G7 di Bari e Taormina, sospeso il trattato di Schengen per 20 giorni

G7 controlli alle frontiere sospeso trattato di SchengenIn vista degli incontri di maggio del G7 a Bari e Taormina, l’Italia sospenderà per venti giorni il trattato d Schengen sulla libera circolazione delle persone. Lo ha deciso il ministro dell’Interno Marco Minniti.

Lunedì presso la direzione generale dell’Ente nazionale per l’aviazione civile, si è svolta una riunione sul temporaneo ripristino dei controlli alle frontiere a seguito di quanto disposto dal ministero dell’Interno con decreto del 6 aprile scorso. All’incontro hanno partecipato, tra gli altri, delegati del Viminale, Assaeroporti con alcuni rappresentanti dei gestori aeroportuali, Ibar (Italian board airline representatives), Assaereo, Iata (International air transport association).

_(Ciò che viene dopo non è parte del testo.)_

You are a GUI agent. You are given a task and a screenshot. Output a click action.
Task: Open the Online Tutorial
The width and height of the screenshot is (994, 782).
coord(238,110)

“Per garantire lo svolgimento regolare e ordinato dei vertici dei Paesi G7 che si terranno a Bari dall’11 al 13 maggio e a Taormina dal 26 al 27 maggio 2017, – informa l’Enac – verranno ripristinati i controlli alle frontiere interne (terrestri, marittime e aeree) dalla mezzanotte tra il 9 e 10 maggio alle ore 24.00 del 30 maggio 2017, a seguito della temporanea sospensione del trattato di Schengen per la libera circolazione delle persone”.

L’Enac ha già invitato i vettori aerei nazionali e quelli stranieri operanti in Italia a fornire un’informativa ai propri passeggeri, sia sui siti internet, sia attraverso altre modalità ritenute efficaci.

L’ente chiede a tutto il settore aereo collaborazione e responsabilità nella predisposizione delle misure più idonee per ridurre al minimo l’impatto della reintroduzione del controllo dei documenti, affinché le attività del trasporto aereo possano essere effettuate nel rispetto della puntualità e del regolare svolgimento delle operazioni.

L’Enac, infine, invita i passeggeri con voli tra il 10 e il 30 maggio a recarsi in aeroporto dotati di documento d’identità in corso di validità e in anticipo rispetto ai tempi normalmente previsti, in modo da non incorrere in eventuali ritardi determinati dalla reintroduzione del controllo documentale.